For that kind of money, you can get a brand new 125, drilled from miracles. The 125 I had cost me under $500, and that was ordered at BigAls. Make sure you go on their double points night (if they still do that!).

As for the plumbing, its pretty easy. You are about a block away from my place. If you want to get together for coffee/beers/wine/? let me know, and we can chat about your plans.


----------



## Chromey (Sep 25, 2010)

Not to mention, Flavio at Advance Reef just told me about a Drilled 180 for 699 from Perfecto(sp).
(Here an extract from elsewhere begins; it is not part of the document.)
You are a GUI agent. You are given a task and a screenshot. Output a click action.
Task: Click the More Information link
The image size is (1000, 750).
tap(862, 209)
Brand new normal sized tanks can be had for cheap, So don't rule them out.


----------



## advanced reef aquatics (Apr 20, 2009)

Thanks Chromey, be careful of drilling multiple holes in 10 to 12mm glass, We just cleaned a disaster in Woodbridge, guy drilled 3 x 2.5" holes on a back pane of a Perfecto 125g. The pane cracked overnight. not pretty.


----------



## altcharacter (Jan 10, 2011)

What is this about a 180 for 699?????? Ohhhhh Flavioooooo!!!!!!


----------



## J_T (Mar 25, 2011)

altcharacter said:


> What is this about a 180 for 699?????? Ohhhhh Flavioooooo!!!!!!


Would you make up your mind!!!

I have a van that it will fit in. You pay the gas! And you would have to get the stand after, or a second trip.


----------



## altcharacter (Jan 10, 2011)

My boss has a van I could use...only problem is convincing my wife we don't need a dining room anymore...rather...it would be a viewing room!!!!


----------



## Letigrama (Jul 6, 2008)

Chromey said:


> Not to mention, Flavio at Advance Reef just told me about a Drilled 180 for 699 from Perfecto(sp).
> 
> Brand new normal sized tanks can be had for cheap, So don't rule them out.
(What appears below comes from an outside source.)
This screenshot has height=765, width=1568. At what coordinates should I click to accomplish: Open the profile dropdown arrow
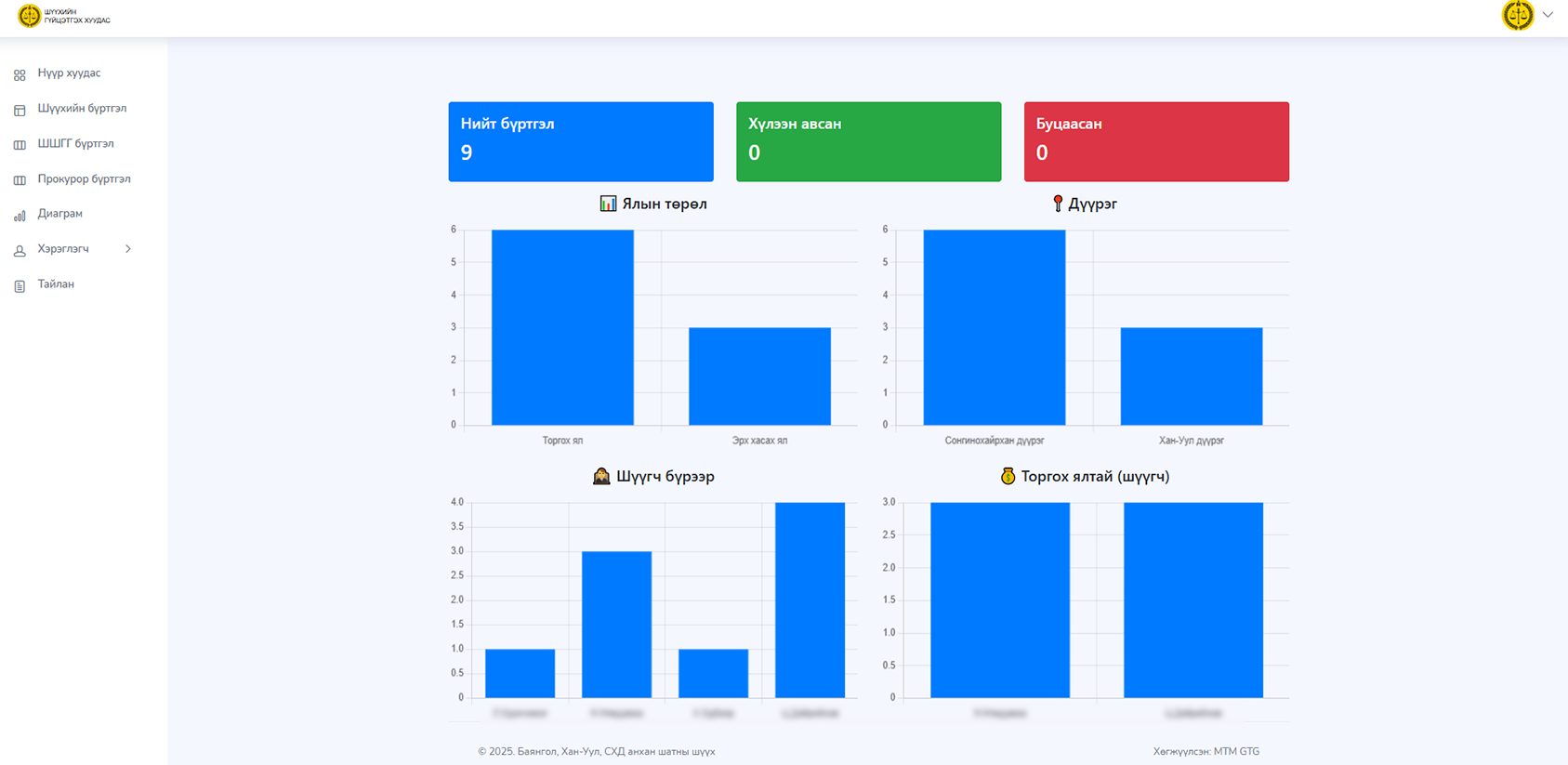1548,15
Ahhh that is awesome but I am looking for something with the plumbing in!


----------



## Letigrama (Jul 6, 2008)

J_T said:


> For that kind of money, you can get a brand new 125, drilled from miracles. The 125 I had cost me under $500, and that was ordered at BigAls. Make sure you go on their double points night (if they still do that!).
> 
> As for the plumbing, its pretty easy. You are about a block away from my place. If you want to get together for coffee/beers/wine/? let me know, and we can chat about your plans.


JT I PM'd you!


----------



## J_T (Mar 25, 2011)

And I have replied


----------



## advanced reef aquatics (Apr 20, 2009)

altcharacter said:


> What is this about a 180 for 699?????? Ohhhhh Flavioooooo!!!!!!


Not drilled 180 is $699
Drilled with 2 corner overglows $819
Sorry to hijack thread.....


----------



## george (Apr 11, 2009)

altcharacter said:


> I'm 3 for 4 on hole drilling!!!! Sorry George!


All good my friend. Now its time to worry about drilling a thick 50g tank.


----------



## warfanax (Mar 5, 2012)

Get a cheap 20g tank and practice, practice until you feel confident. That's all about it. 
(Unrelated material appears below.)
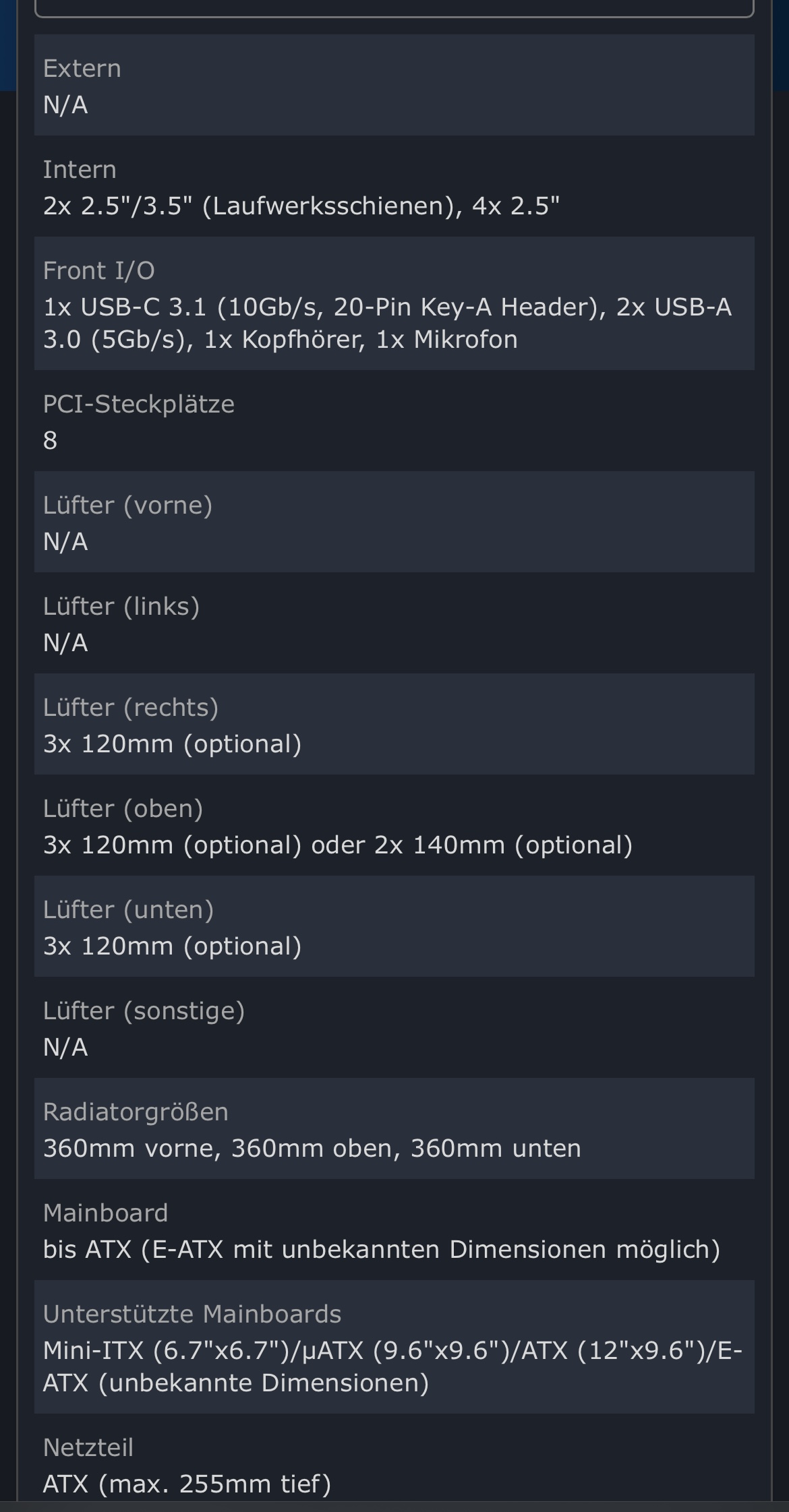Click the PCI-Steckplätze label

138,404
When I got my 40g, I was also afraid and I asked big als. They told me $50 for a single hole. That's insane. I needed 5 holes so I had to pay $250 for holes on a $100 tank. I thought If I break it and buy a new tank it will still be less then what they ask for. So went ahead ad drilled it. 

Some people can drill maybe in 30sec but I took my time for every hole, spent slowly 5min for each hole and it was a success. 

I understand with expensive tanks you can't do the same math that I do, but still don't think it's very hard to drill glass..


----------